Dans les années 1890, l'amitié continue de Redon avec Gauguin l'amène à rencontrer les jeunes artistes des Nabis. Maurice Denis voit en Redon un exemple d'artiste établi qui utilise également les outils formels de son art pour exprimer un sentiment personnel, ou ce qu'il appelle "l'état d'âme de l'artiste". Redon a également appris des jeunes peintres et a commencé à adopter leur japonisme, leur utilisation expressive de la couleur et l'accent mis sur la décoration. De nombreux nabis, dont Édouard Vuillard et Pierre Bonnard, créent des projets décoratifs à grande échelle, tels que des paravents et des peintures murales, et Redon s'y adonnera également vers la fin de sa carrière, notamment dans ses peintures murales pour le château du baron Robert de Domecy et l'abbaye de Fontfroide.

Après 1900, Redon commence à se concentrer sur les portraits, souvent réalisés sur commande, ainsi que sur des sujets mythologiques et littéraires, des natures mortes florales et les travaux décoratifs susmentionnés. Tout ce qu'il fait à partir de ce moment-là est totalement inondé de couleurs brillantes qui présentent ce que l'artiste surréaliste du vingtième siècle, André Masson, appellera la "chromatique lyrique".

c. 1905 Bouquet de fleurs

Bouquet de fleurs

1905

La renommée de Redon s'est accrue vers la fin de sa vie ; en 1903, le gouvernement français lui a décerné la Légion d'honneur. En 1913, l'éditeur André Mellerio a publié un catalogue raisonné de ses gravures ; la même année, il a été inclus dans le célèbre Armory Show de New York, exposant plus d'œuvres que tout autre artiste de l'exposition. Redon meurt en 1916, une mort peut-être précipitée par l'anxiété et la crainte que lui inspirait son fils, qui servait comme soldat sur le front de la Première Guerre mondiale.


L'héritage d'Odilon Redon


L'influence considérable d'Odilon Redon se divise en deux catégories correspondant aux deux principaux fils conducteurs de son œuvre : ses peintures et pastels tardifs extraordinairement vifs et colorés, et ses noirs antérieurs. Pour les Nabis, c'est l'utilisation libre et expressive de la couleur par Redon qui aura le plus d'impact. Maurice Denis attribuait à Redon l'évolution spirituelle de son propre art, tandis que Pierre Bonnard disait de Redon : "Toute notre génération est tombée sous son charme et a reçu ses conseils". Plus tard, Henri Matisse a reconnu l'influence des pastels de Redon sur sa propre palette fauve colorée.

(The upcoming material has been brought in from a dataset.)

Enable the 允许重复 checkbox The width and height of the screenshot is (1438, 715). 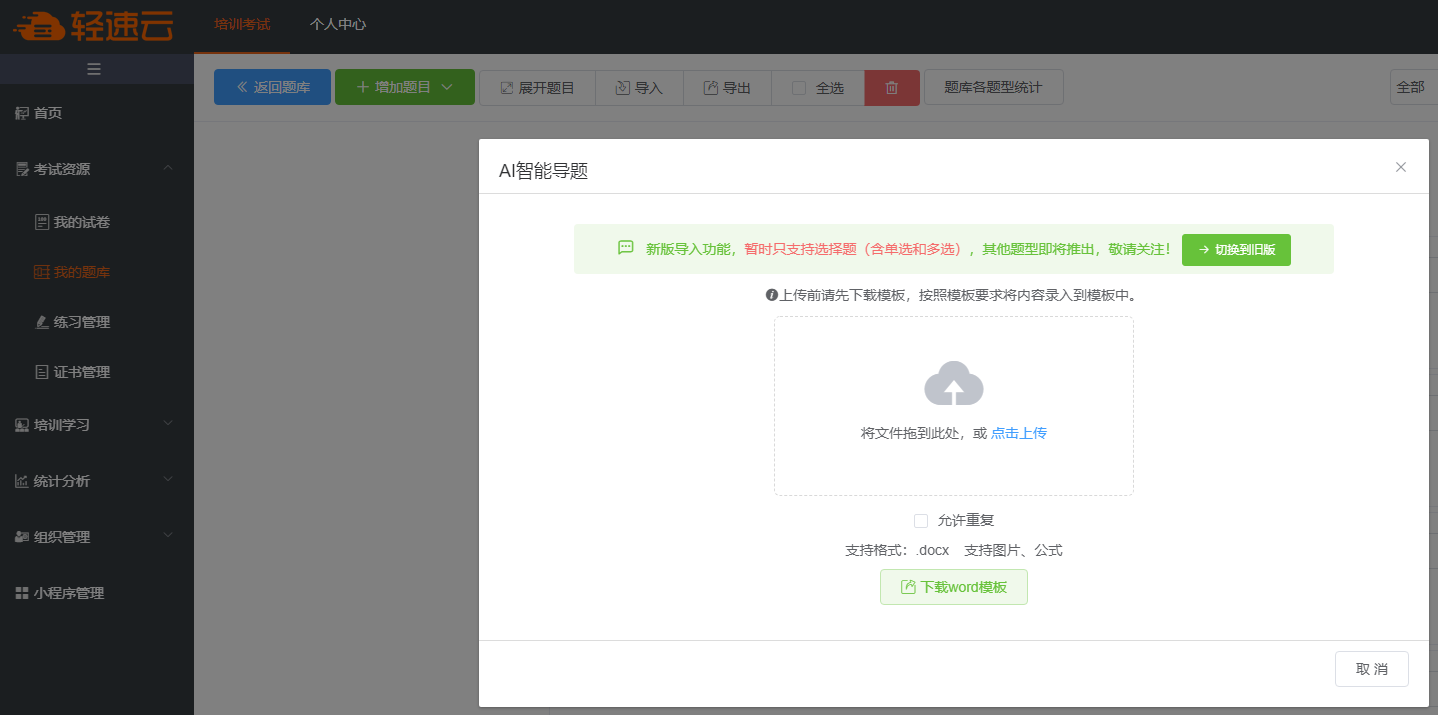pyautogui.click(x=921, y=521)
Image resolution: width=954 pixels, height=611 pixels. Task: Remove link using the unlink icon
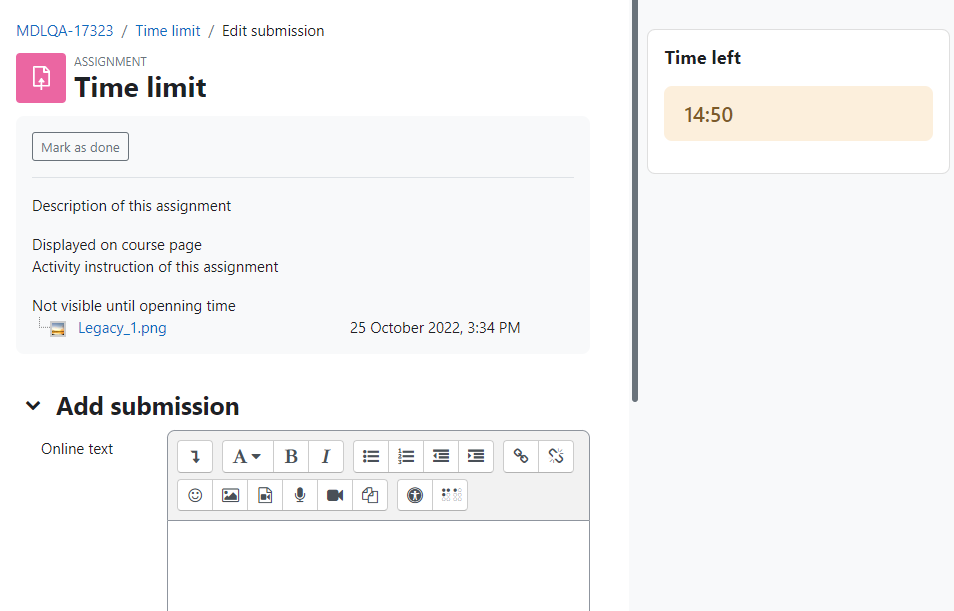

Mais l'impact des noirs de Redon sur l'art moderne a peut-être été encore plus profond, car c'est en eux que l'on trouve sa plus grande originalité et inventivité. Les surréalistes ont été particulièrement séduits par la qualité onirique de ces fusains et lithographies, et André Breton, leur chef de file de facto, était un grand admirateur. Un élément clé de l'influence de Redon était la suggestivité de son art - plutôt que de décrire les choses pour nous, le spectateur participe activement à l'interprétation de l'œuvre. L'inventeur du readymade, Marcel Duchamp, a déclaré : "Si je dois dire ce qu'a été mon propre départ, je devrais dire que c'est l'art d'Odilon Redon". L'influence de Redon s'étend même au-delà des arts visuels, notamment dans l'œuvre du compositeur Toru Takemitsu.